Phishing sobre la Renta
El miércoles pasado comenzó la campaña de la renta 2020 y, como viene siendo habitual todos los años, los ciberdelincuentes no han querido dejar pasar la oportunidad para hacer de las suyas.
El Instituto Nacional de Ciberseguridad (INCIBE) alertó sobre un malware que suplantaba a la Agencia Tributaria a través de un correo con el asunto “Acción fiscal” para robar información sensible de los usuarios.
Se trata de una campaña de phishing, es decir, una técnica de ciberdelincuencia que utiliza el fraude, el engaño y el timo para manipular a sus víctimas y hacer que revelen información personal confidencial. A continuación compartimos las recomendaciones de la compañía de seguridad Avast para detectar este tipo de amenazas.
¿Cómo reconocer una campaña de phishing?
Un ataque de este tipo tiene tres componentes:
1. El ataque se realiza mediante comunicaciones electrónicas, como un correo electrónico o una llamada de teléfono.
2. El atacante se hace pasar por una persona u organización de confianza.
3, El objetivo es obtener información personal confidencial, como credenciales de inicio de sesión o números de tarjeta de crédito.

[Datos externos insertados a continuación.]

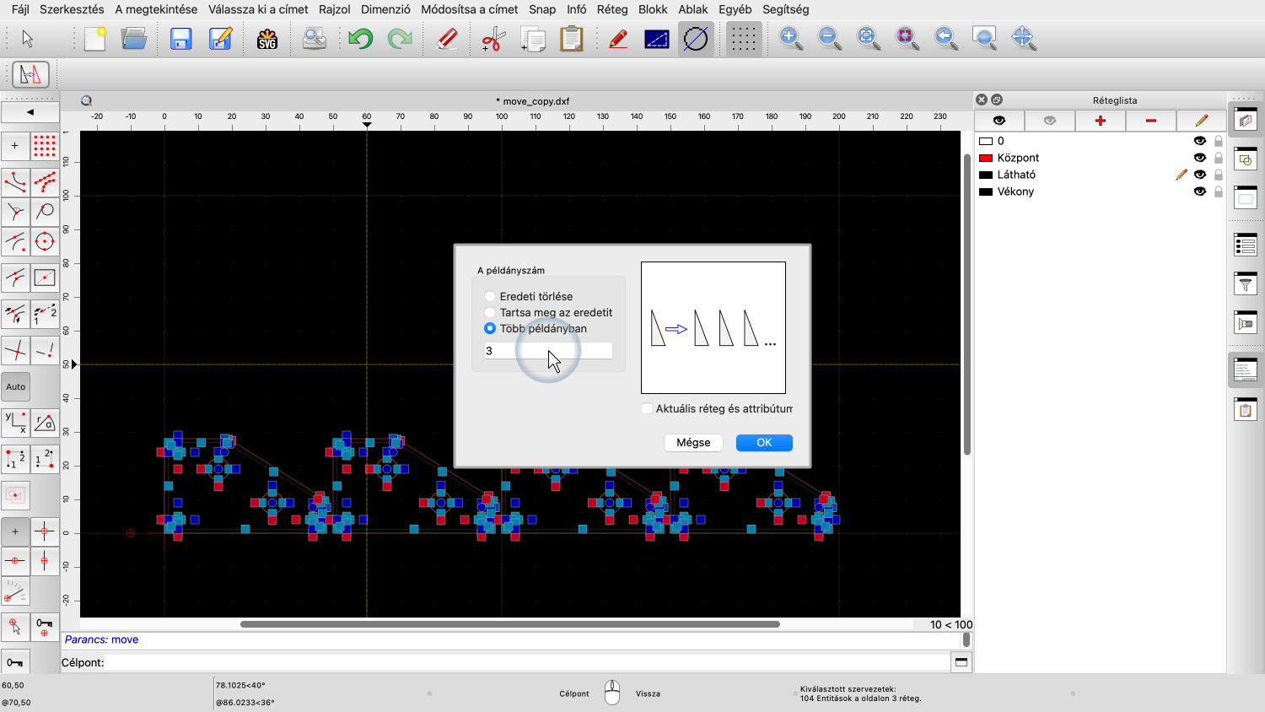Open the Rajzol menu

pyautogui.click(x=334, y=9)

Aunque los hay de todas las formas y tamaños, es posible aprender a reconocer los mensajes de phishing. A continuación, se recopilan algunas prácticas comunes:
• El correo electrónico no está dirigido a usted: muchos tipos de phishing, incluidos los del tipo «engaño» estándar, utilizan una red de arrastre para atrapar a cuantos puedan. Por ese motivo el mensaje no está personalizado con el nombre del destinatario, sino que saluda de forma vaga, por ejemplo con «Estimado cliente», aunque puede llegar a utilizar el nombre de usuario del correo electrónico.

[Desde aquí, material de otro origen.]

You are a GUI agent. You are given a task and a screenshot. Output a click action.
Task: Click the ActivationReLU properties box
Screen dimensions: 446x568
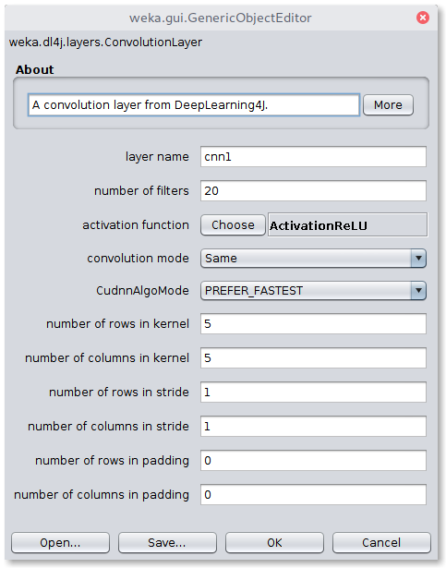[347, 225]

• Una oferta que no puede rechazar: si le llega una oferta o ganga que parece demasiado buena para ser cierta, probablemente no lo sea. No deje que los timadores le engañen con ofertas tentadoras.
• Debe actuar de inmediato: a los phishers les encanta jugar con la urgencia. No caiga en el síndrome FOMO (siglas en inglés de «miedo a perderse algo»), no se crea las amenazas y, lo que es más importante, conserve la calma. Ninguna entidad legítima, ni gubernamental, ni empresarial, ni de ninguna clase, le dará una única y urgentísima posibilidad antes de cerrarle la puerta.
• Enlaces acortados: busque enlaces maliciosos ocultos tras los servicios de acortamiento de URL. Como regla general, pase el cursor sobre cualquier enlace antes de hacer clic en él. Dado que la mayoría de las interfaces móviles no ofrecen esta funcionalidad, sea doblemente suspicaz con los enlaces cuando consulte el correo electrónico con su teléfono.
• Enlaces con errores: los hackers crean versiones falsificadas de sitios legítimos con URLs casi idénticas, animando en sus mensajes de phishing a hacer clic en estos enlaces. Esté atento a los errores deliberados, ya sean tipográficos (los hackers intentarán engañarlo con versiones ligeramente incorrectas de las URL legítimas) u ortográficos (cuando se hace uso de letras y caracteres de aspecto similar). Lea atentamente los enlaces antes de hacer clic en ellos.
• Mensajes escritos de forma incorrecta: el banco no envía correos electrónicos llenos de faltas de ortografía y errores gramaticales. Un phisher sí que puede hacerlo, y a menudo lo hace. Descuidos como estos son claras indicaciones de un mensaje de phishing.
• Archivos adjuntos: los archivos adjuntos no tienen nada de malo en sí mismos... si los espera y proceden de alguien de confianza. Fuera de este contexto, aléjese de los archivos adjuntos desconocidos. Los estafadores pueden incluso ocultar malware en archivos de contenido enriquecido, como los PDF.
• Solicitudes de información personal: los phishers van detrás de sus datos. Si recibe un correo electrónico donde se le pide que confirme su información de cuenta, las credenciales de inicio de sesión u otros datos personales, es probable que se trate de una estafa.
• No utiliza esa empresa o servicio: los phishers no suelen tener acceso a las bases de datos de usuarios de las empresas por las que se hacen pasar, así que envían sus correos electrónicos de phishing a cualquiera que se ponga a tiro. Si recibe un mensaje de Servicios de Streaming A, pero usted es un fiel cliente de Servicios de Streaming B o C, se trata de phishing.
Las amenazas digitales están a solo un clic, una descarga, un sitio web o un correo electrónico. Hay que tener especial cuidado con la ciberseguridad y saber dónde se está accediendo o qué información se está facilitando. Hay muchos hackers que están esperando el mínimo despiste. En este sentido, la mejor manera de evitar ser atacados es contar con el escudo de un antivirus.